When you cut through all the details of banking applications, specialized industry applications, special tools for formula processing, other tools for presentation, international applications, and more … there are really just two fundamental uses of XBRL.

Here is the first use: You start by producing your financial statements the same way that you always do. Once you have your completed financials in hand, you convert them to XBRL and send them out into the world. In this model, XBRL is for the benefit of everyone else. They thank you.

Here is the second use: You identify all of the fundamental transactions in your business according to a taxonomy expressed in XBRL. You use this classification of all the basic financial facts within your organization as a way to aggregate these facts, discover new facts, track activities, and produce reports. What you learn from this use of XBRL is your business. You’ve got yourself to thank.

It is possible to combine the uses, starting with the second use, using XBRL for your own purposes inside your company, and then moving to the first use, creating XBRL reports for the rest of the world. The possibility of combination should not obscure the differences between the two uses.

Not surprisingly, these two different uses of XBRL get separate treatment within the XBRL community. The first use–focused on external users–is supported by a set of “financial reporting” taxonomies,collectively referred to as “XBRL FR.”  The second, internally focused use has a taxonomy of its own, called XBRL GL (for “general ledger”).

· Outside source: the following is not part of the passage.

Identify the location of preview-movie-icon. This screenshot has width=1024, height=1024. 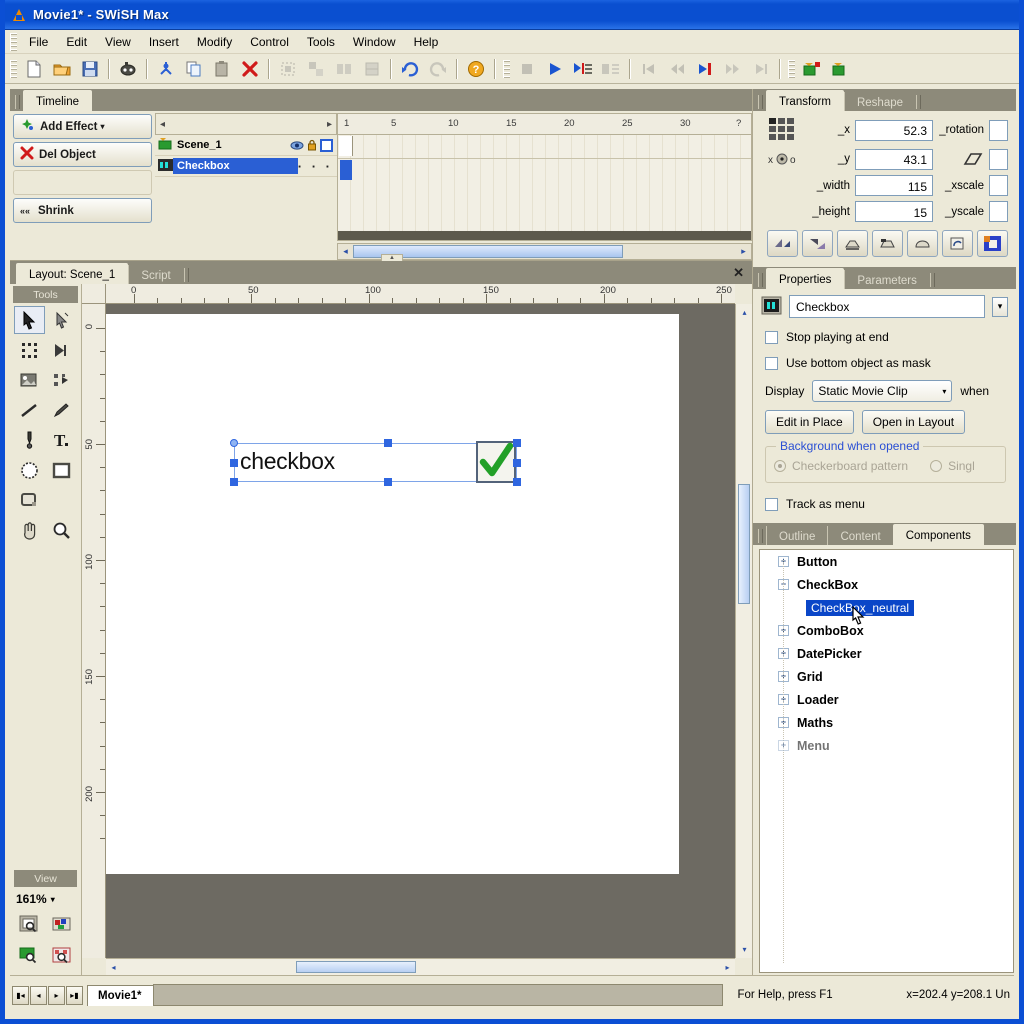
(128, 69).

If I were betting, my bet would be that the success of XBRL–the breadth of adoption–will depend on which of these taxonomies takes hold in the market.

More specifically, I would bet that broad use of XBRL depends on the eventual success of XBRL GL, or some descendent or variant of it. The reason is that internal use is the only way to get return on investment in XBRL. It could be used to automate internal controls, contributing to better internal decision making, better risk management, and more affordable, sustainable compliance. It could be used to radically reduce the cost of external audits.  It could be used to support management decision tools–dashboards, metrics, benchmarking–to help the organization become more competitive.

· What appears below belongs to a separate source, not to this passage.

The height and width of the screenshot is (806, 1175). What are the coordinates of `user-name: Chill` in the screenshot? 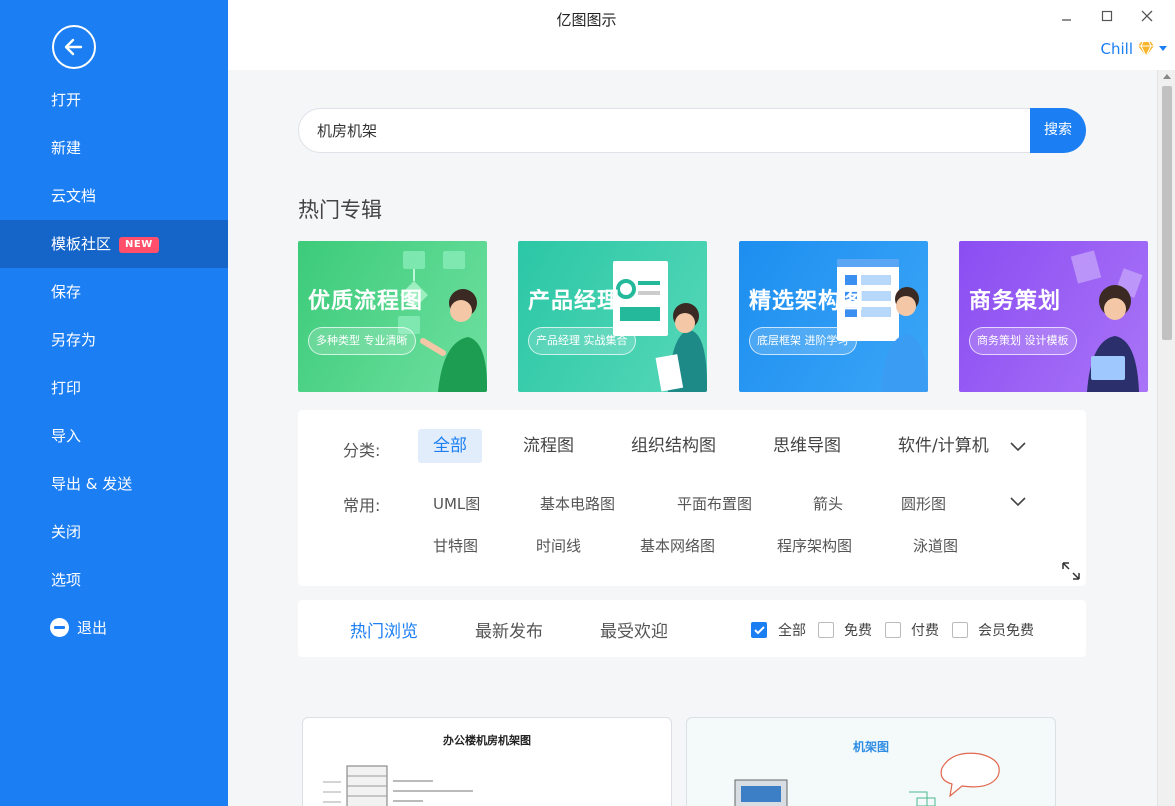 It's located at (1116, 49).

By contrast, it is hard to see where the payout is from tagging financial statements in XBRL only at the end of the process, for release to the analysts and regulators.

The people who would bet against me are those who figure that XBRL is going to be imposed from the top down, as a requirement by regulators. I don’t see that happening in the U.S. As the SEC’s Peter Derby said last Tuesday morning at the XBRL conference, XBRL is currently hard to do and U.S. regulators prefer to follow the market’s lead when it comes to technology. It could be a different story in Europe, where, for example, the need to bring 25 different national banking systems together under the direction of a single Committee of European Banking Supervisors really does appear to require something like XBRL:  If it didn’t exist, they would need to invent it.

Assume for the moment that I am right–that internal use of XBRL will be what drives this market forward, and that broad availability of XBRL FR, created automatically from the in-house XBRL GL, will be the consequence, not the cause of market acceptance. Given that assumption, you would be looking for evidence of internal adoption. Is it happening?

From the evidence at last week’s conference, the answer is “NO.”  The only country where there seems to be serious focus on internal use is Japan. Hitachi showcased a case study of an XBRL GL implementation for WACOAL, an apparel manufacturer, and PCA Corporation, which offers a Japanese financial accounting package that was described as being similar in scope and market reach to Quickbooks, has announced support for XBRL GL within their product.

What might broaden this activity?

XBRL GL is currently a technology looking for a good problem to solve. This is not to say, at all, that XBRL GL is not potentially useful. Look at the list–executive dash boards, more effective internal control, reduced cost of compliance–each of these outcomes is very useful. But XBRL GL has yet to demonstrate that it is the critical, secret sauce that makes any one of these good outcomes doable, affordable, or more effective than ever before. XBRL GL needs to move from a technology that could beused for any of these good things to becoming the critical technology that an organization must haveto make some one of these good things available and affordable.

I think this can happen.  It will be driven by an application that needs XBRL GL, and not from XBRL GL needing an application. There are a number of candidate applications. What remains to be seen is whether the companies building and using those applications will find that XBRL GL is the missing piece they have been looking for.